In the ARS cycle, solar energy is first converted into thermal energy to heat the circulating water by the collector-storage unit (CSU). The heated circulating water is then pressurized by pump (P3) and enters the absorption tower (ARS-T) to heat the ammonia-water solution. The ammonia (stream AW2) leaving the top of the ARS-T first enters the cooler (ARS-E1), where its temperature is cooled to 25 °C. The temperature of stream AW4 is then further cooled to −30 °C within the ARS-HX2. Subsequently, stream AW5 is depressurized by the throttle valve (ARS-JT1) and cools the refrigerant at the compressor outlet through ARS-E4, ARS-E3, ARS-E2, and ARS-E1. Immediately afterward, stream AW10 is returned to the ARS-HX2 to cool itself. Finally, stream AW11 is mixed with stream AW13 to provide cold energy to ARS-HX1.
In the SMR process, NG (stream S1) and H2O (stream S8) are first pressurized to the same reforming pressure, and then H2O (stream S9) is heated to a gaseous state in HX-1 and HX-2 to recover the waste heat. Subsequently, stream S2 and stream S11 are mixed and enter the heater (H) to be heated to a reforming temperature before entering the reforming reactor (RE) for reaction. In the reforming stage, CH4 reacts with H2O to form carbon monoxide (CO) and H2. Immediately afterward, stream S6 enters a high-temperature water gas shift reactor (H-WGS) and a low-temperature water gas shift reactor (L-WGS) to further convert CO to H2. After conversion, the temperature of stream S13 is cooled to 25 °C by the cooler (E), and then enters the separator (S) for water separation.
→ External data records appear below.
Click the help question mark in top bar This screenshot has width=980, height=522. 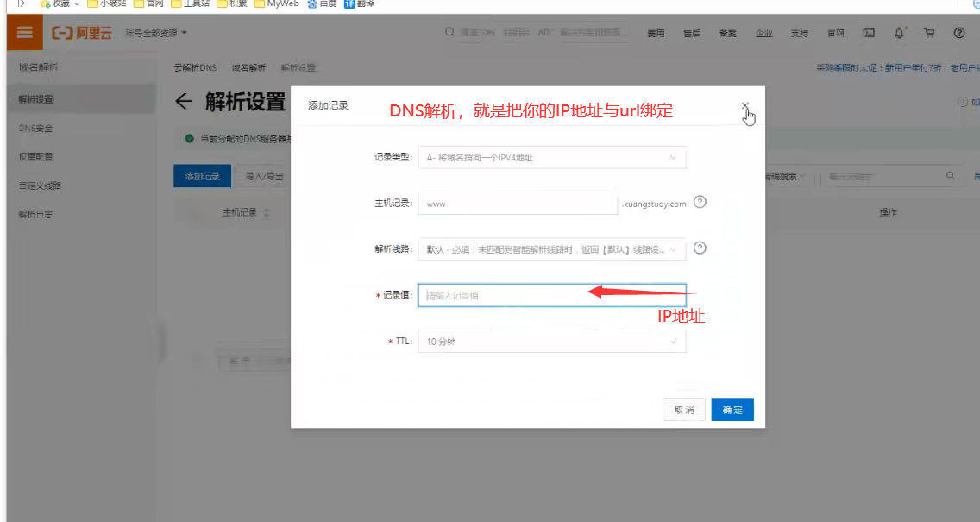pyautogui.click(x=958, y=34)
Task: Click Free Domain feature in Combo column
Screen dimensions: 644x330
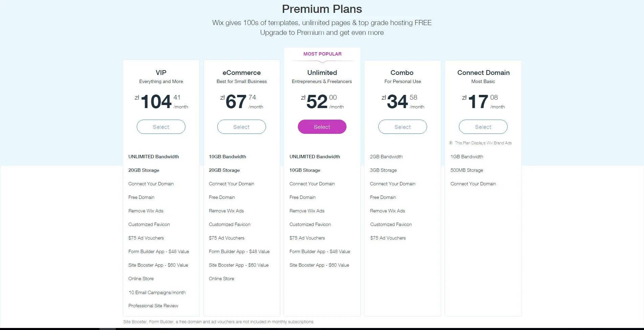Action: click(x=383, y=197)
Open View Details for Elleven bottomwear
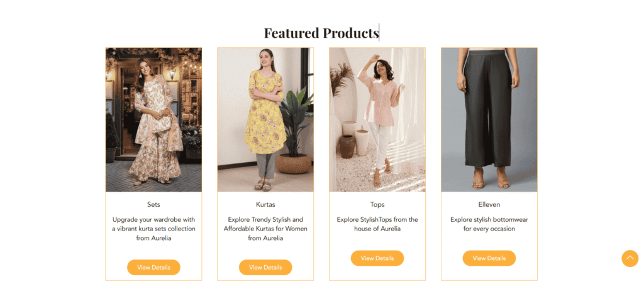 point(489,258)
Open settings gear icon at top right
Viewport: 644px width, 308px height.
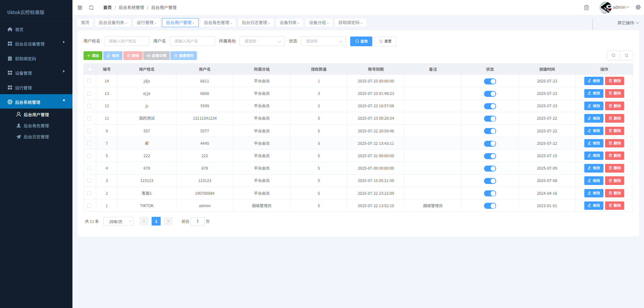click(638, 7)
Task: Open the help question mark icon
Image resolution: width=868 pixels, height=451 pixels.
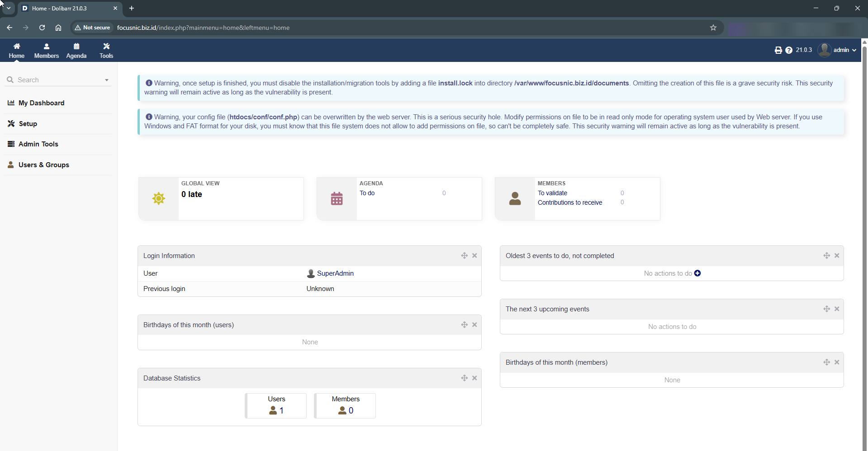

Finally, the syngas containing a large amount of H2 (stream S16) enters the pressure swing adsorption (PSA) for purification.
In the SMR process, the following reactions occur in RE:
CH4 + H2O = CO + 3H2 ∆H298K = +206 kJ/mol
The following reactions occurred in H-WGS and L-WGS:
CO + H2O = CO2 + H2 ∆H298K = −41 kJ/mol
In the SMR process, the conversion of CH4 is 85% due to thermodynamic limitations [33]. Furthermore, to simplify the purification of H2, the component separator in HYSYS is utilized to simulate a PSA unit. The composition of NG is shown in Table 2, reference [34]. In this paper, the H2 yield of the SMR process is about 42.48%. The flow rate of the H2 produced by the SMR process is set to 3.5 kg/s. Therefore, the NG consumption is 9.43 kg/s.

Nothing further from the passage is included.